Benchmarking script does not limit the maximum concurrency
The current benchmarking script if specified with INF arrivals, will not limit the maximum concurrency level as shown here.
If we can change it to below, we can limit the maximum concurrency to have a fine controlled load level.
semaphore = asyncio.Semaphore(max_concurrency) # Semaphore to limit concurrency
async def make_request(request, sem):
async with sem: # Ensure only max_concurrency tasks run in parallel
prompt, prompt_len, output_len = request
request_func_input = RequestFuncInput(
model=model_id,
prompt=prompt,
api_url=api_url,
prompt_len=prompt_len,
output_len=output_len,
best_of=best_of,
use_beam_search=use_beam_search,
)
# Call the request function directly here and return its result
return await request_func(request_func_input=request_func_input, pbar=pbar)
tasks = []
for request in input_requests: # Direct iteration may replace async iteration based on design
# Enqueue task without immediately awaiting it
tasks.append(make_request(request, semaphore))
# Manage inter-arrival time
if request_rate != float("inf"):
await asyncio.sleep(1.0 / request_rate)
outputs = await asyncio.gather(*tasks) # Wait for all tasks to complete
Good point.
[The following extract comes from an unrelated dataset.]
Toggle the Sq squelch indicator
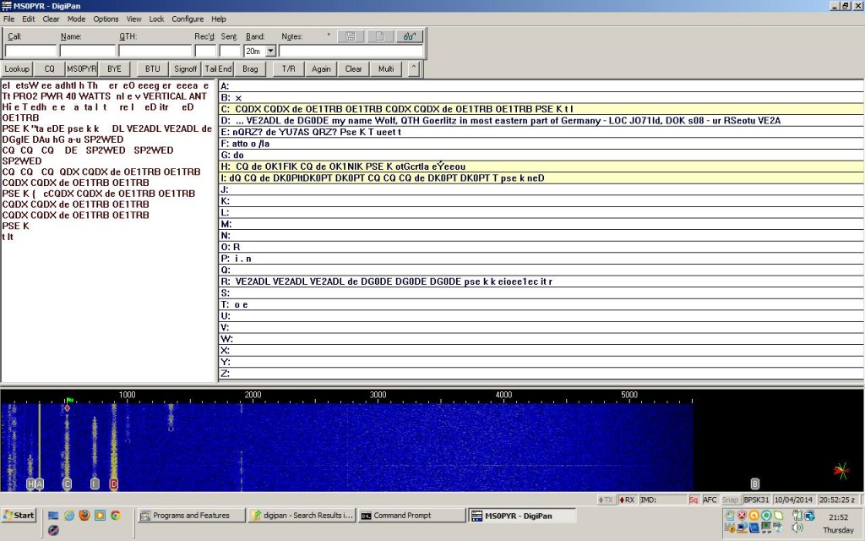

PR welcomed!
@wangchen615 Please correct me if I misunderstood, but is this for testing the case where you have another layer on top of the model deployment with concurrency control?
I recently made https://github.com/vllm-project/vllm/pull/3194 to add prefix caching benchmark - @wangchen615 let me know if you want me to include changes to resolve this issue in that PR as well!
@ywang96 , thanks for offering help. Yes, please. Sorry for losing this thread for so long.